Ce récit est un peu long mais il est là en tant que témoignage. Combien d’utilisateurs de Levothyrox se sont retrouvés malades depuis le changement de formule, combien de gens sont insomniaques et prennent, toute la journée, sans le savoir, du mannitol utilisé comme excipient ou additif dans les plats cuisinés, les chewing-gum (E421) etc… La mannitol n’est certes pas le seul produit dangereux et nous vivons une époque où les révélations vont bon train sur tous les poisons que nous ingérons quotidiennement par aliments ou médicaments interposés, mais il doit être pris en considération car les faits sont là, il joue un rôle considérable sur la santé humaine.

Je rappelle aussi que l’expérimentation sur l’animal est parfaitement erronée et qu’elle continue quand même bien que des techniques beaucoup fiables soient à la disposition des chercheurs actuellement. Ceci pour préciser que bon nombre de médicaments sont expérimentés sur des organismes différents du nôtre et qu’aucune équivalence justifiée et justifiable ne peut être correctement émise. On se référera à ce propos aux 2 articles précédemment publiés dans ce blog, Lettre ouverte aux chercheurs des EPST et Le recours au « modèle » animal est-il anticonstitutionnel? par l’ex directeur de recherche au CNRS Claude Reiss. On y découvrira la vérité sur les laboratoires et le nombre ahurissant de morts que l’on compte chaque année à cause des effets secondaires des médicaments.

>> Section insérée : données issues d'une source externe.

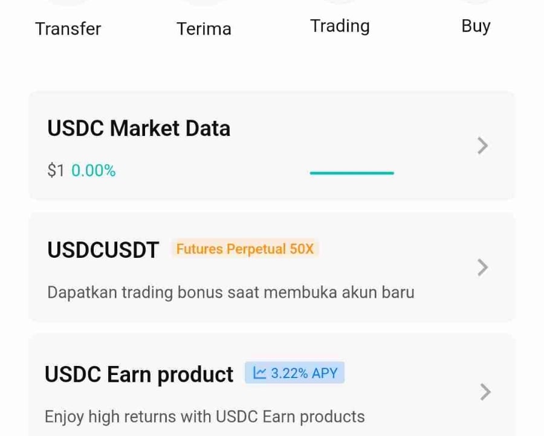Open the USDCUSDT pair title
This screenshot has height=436, width=544.
tap(103, 249)

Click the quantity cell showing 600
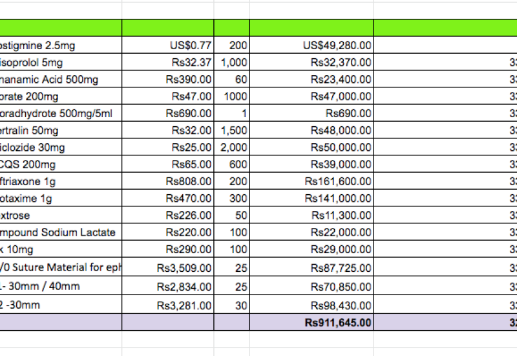(x=232, y=164)
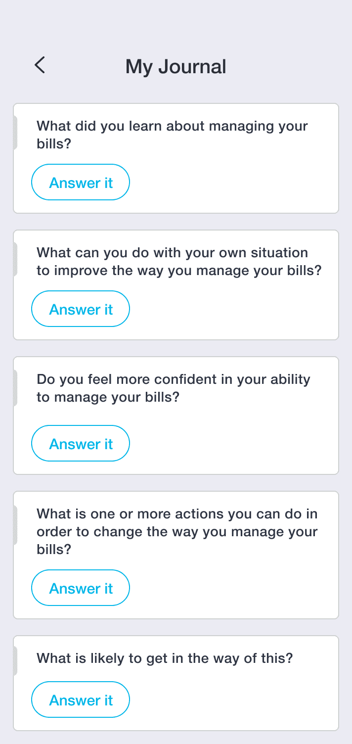Screen dimensions: 352x744
Task: Click gray side tab on 'own situation' card
Action: click(15, 259)
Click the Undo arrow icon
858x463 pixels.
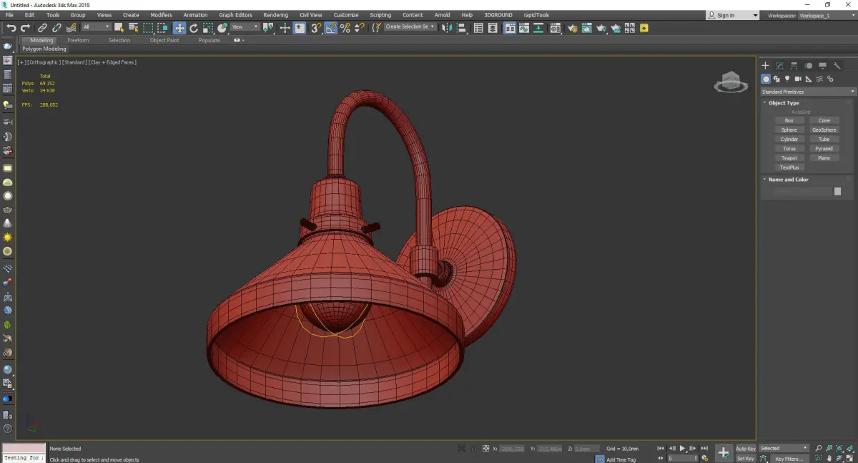coord(11,28)
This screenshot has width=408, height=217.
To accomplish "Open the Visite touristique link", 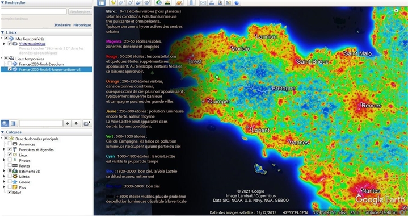I will point(32,44).
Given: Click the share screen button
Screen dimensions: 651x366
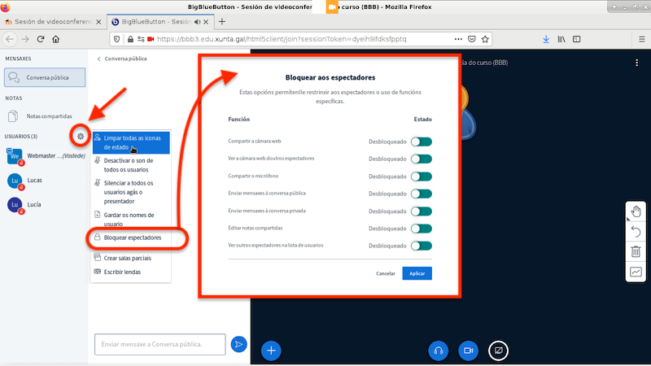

Dans le cade de l’affaire du nouveau Levothyrox, la justice a donné raison au laboratoire Merck face à des milliers de plaignants. A ce niveau les scientifiques ne sont que de vulgaires sous-fifres dont l’objectif n’est pas notre santé mais celle du monde financier. Il y a quelques jours le grand laboratoire allemand à essuyé l’affront de voir la démission de Nestlé face à une éventuelle reprise du groupe KGaA, l’activité « santé grand public » de Merck. Nestlé aurait-il senti le vent tourner? Et n’est-ce pas incohérent de voir ces immenses groupes financiers s’entre acheter pour être aux meilleurs places sur le marché de wall-street et la city réunis au lieu de concourir aux meilleurs résultats en matière de santé humaine? 4 milliards d’euros c’est pas rien pour un labo!

Je conclus cet article qui est le fruit d’une observation et d’un constat. Pour être véritablement complet il nécessiterait une investigation scientifique et un débat autour de la question de la finance. Je n’ai pas les moyens d’aller plus loin sur ce thème pour le moment mais je pose une question concrète face aux milliers de gens touchés par le problème du nouveau Levothyrox et d’autres produits contenant du mannitol: ce fameux mannitol est-il un allié pour notre santé ou une véritable escroquerie dont nous faisons tous les frais?